#### TEXT EXCERPT ####
Projected Expenses what on earth are they? I’ve had many people who have started to budget thanks to this blog and my persistent chirping like an old git (but I’m not that old) ask about why budgets and projected expenses are so important.
Today, I’m going to explain to you why and what projected expenses are and how they helped us become debt and mortgage free before the age of 40.
Please note at the time of writing this post we did have a mortgage but I wanted to update the post to let you all know that it is possible to kill your debt and think about your future retirement.
Our Projected Expenses Journey
Just the other day a reader asked what amount of debt we had before we needed to get back on track and on a budget. The answer is that we would have budgeted even if we had no debt although we actually didn’t start budgeting until 2011 on a spreadsheet. There are many reasons why people go into debt but the big reason is because they are not budgeting and being mindful of their spending habits.
Mrs. CBB and I started the concept of budgeting on an excel spreadsheet and it grew to what it is today and continues to evolve each year.
Note: Our spreadsheet titled the Canadian Budget Binder Spreadsheet and is now FREE for all fans to download and use along with many other valuable free tools on the blog.
Moving forward to 2012 we reflected on our 2011 year and were confused about why our emergency savings would go up and down especially since we were budgeting like we planned. I mean we stuck to the budget but what was going on?
I’ll tell you what was going on, we were skimming from our own emergency savings to pay for stuff that wasn’t even an emergency. Eventually we realized that we weren’t saving money for expenses that occur every 2, 3 or 4 months or even yearly. That is when our “projected expenses” account was born.
Our definition of projected expenses are expenses that have yet to be billed or purchased but we know we will have to purchase or pay for at some point. Effectively these are the numbers many people forget about when budgeting but are crucial to overall budgeting success.
The money has to come from somewhere to pay for these bills. For those that don’t have an emergency savings account, where are you getting the money from if you are not saving for it?
Most people get overwhelmed and put it on a line of credit or credit cards but do they really need to do this? Probably not if they budget correctly and consider their projected expenses every year. This is how debt can easily start to build but I’m going to show you how you can get rid of the stress that comes with bills you can’t pay for but know you have to.
Projected Expenses example
Yearly we need to get licence plate stickers at $74 each so $148 per year. We save $12.33 every month all year-long in projected expenses for this expense.
We calculated and figured we would need about $160 a month for gas for our vehicles BUT we didn’t factor in maintenance costs ie: oil changes, Krown rust control application every winter, plate sticker and 5 year licence renewal etc. So where does this money come from if we are not budgeting for it?
It comes from the emergency savings, but are these expenses really what we would call an emergency? Not in our books they are not, at least not any longer. These are everyday expenses just spread out throughout the year although not everyone has emergency money either.
####
TO DO =
A – According to the post on projected expenses, why did the writers start a separate "projected expenses" account? Answer in one to three sentences.
B – Quote the post on projected expenses between "I’ll tell you" and "overall budgeting success.", inclusive.
The lines after this are separate material with no connection to the post on projected expenses.
#### MATERIAL SUPPLIED ####
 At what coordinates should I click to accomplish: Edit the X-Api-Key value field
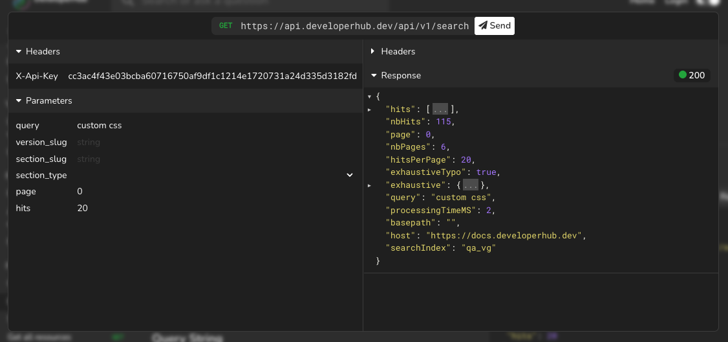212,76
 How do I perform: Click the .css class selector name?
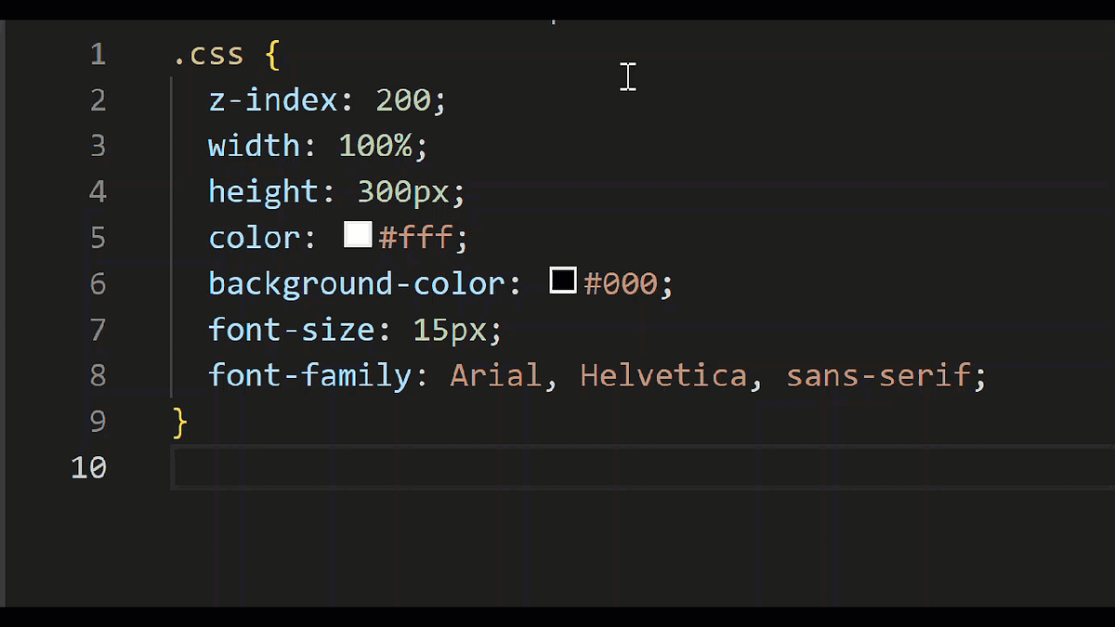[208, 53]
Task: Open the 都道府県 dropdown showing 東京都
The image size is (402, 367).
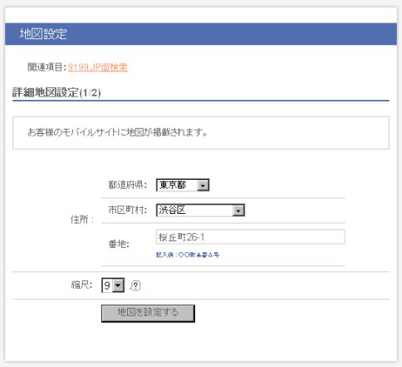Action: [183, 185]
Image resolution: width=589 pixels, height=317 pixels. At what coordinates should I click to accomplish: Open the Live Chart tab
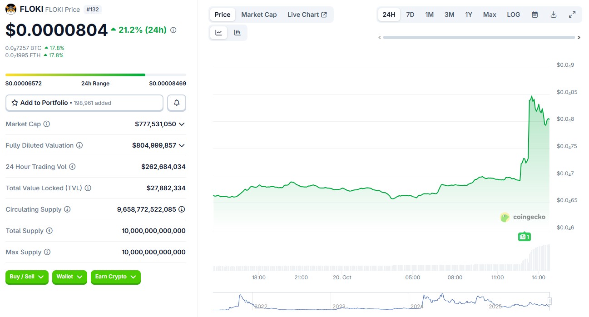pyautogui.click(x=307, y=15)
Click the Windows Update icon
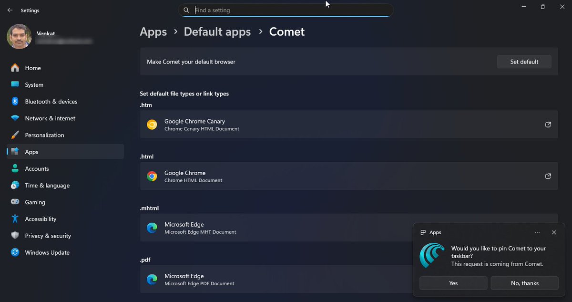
####
THE RESULTS =
A – In 2012, looking back on 2011, they saw that their emergency savings kept going up and down even though they had stuck to their budget. They had been taking money from those savings for things that were not emergencies, because they were not saving for expenses that come up every 2, 3 or 4 months or once a year. Once they realized this, they created the projected expenses account.

B –
I’ll tell you what was going on, we were skimming from our own emergency savings to pay for stuff that wasn’t even an emergency. Eventually we realized that we weren’t saving money for expenses that occur every 2, 3 or 4 months or even yearly. That is when our “projected expenses” account was born.
Our definition of projected expenses are expenses that have yet to be billed or purchased but we know we will have to purchase or pay for at some point. Effectively these are the numbers many people forget about when budgeting but are crucial to overall budgeting success.